Which organ is described as highly vascular, gland-like but ductless, located near the cardiac end of the stomach, where the blood undergoes corpuscular changes?

Explanation:
The key idea is choosing an organ that is highly vascular, acts in filtering blood rather than secreting things through ducts, and is closely associated with the stomach so blood can undergo processing there. The spleen fits: it’s a very vascular organ with tissue that resembles glandular tissue but has no excretory ducts. It sits alongside the stomach, near its upper left side, and its main job is filtering blood and remodeling circulating cells, including removing old red blood cells (corpuscular changes). That blood-filtering function is what the description is pointing to. Other options don’t match this combination of vascular, gland-like yet ductless tissue and hematologic processing.

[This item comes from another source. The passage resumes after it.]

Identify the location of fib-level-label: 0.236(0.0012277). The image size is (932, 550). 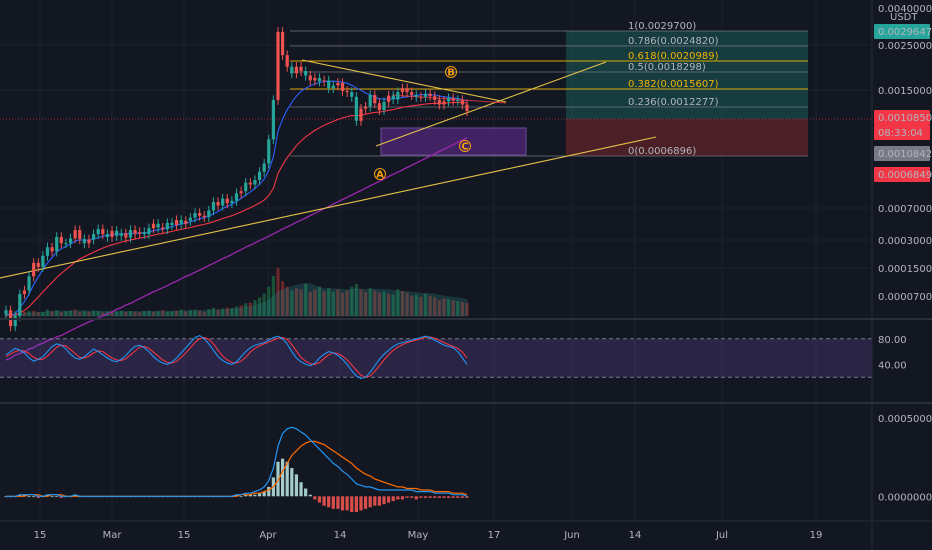
(674, 102).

The key idea is choosing an organ that is highly vascular, acts in filtering blood rather than secreting things through ducts, and is closely associated with the stomach so blood can undergo processing there. The spleen fits: it’s a very vascular organ with tissue that resembles glandular tissue but has no excretory ducts. It sits alongside the stomach, near its upper left side, and its main job is filtering blood and remodeling circulating cells, including removing old red blood cells (corpuscular changes). That blood-filtering function is what the description is pointing to. Other options don’t match this combination of vascular, gland-like yet ductless tissue and hematologic processing.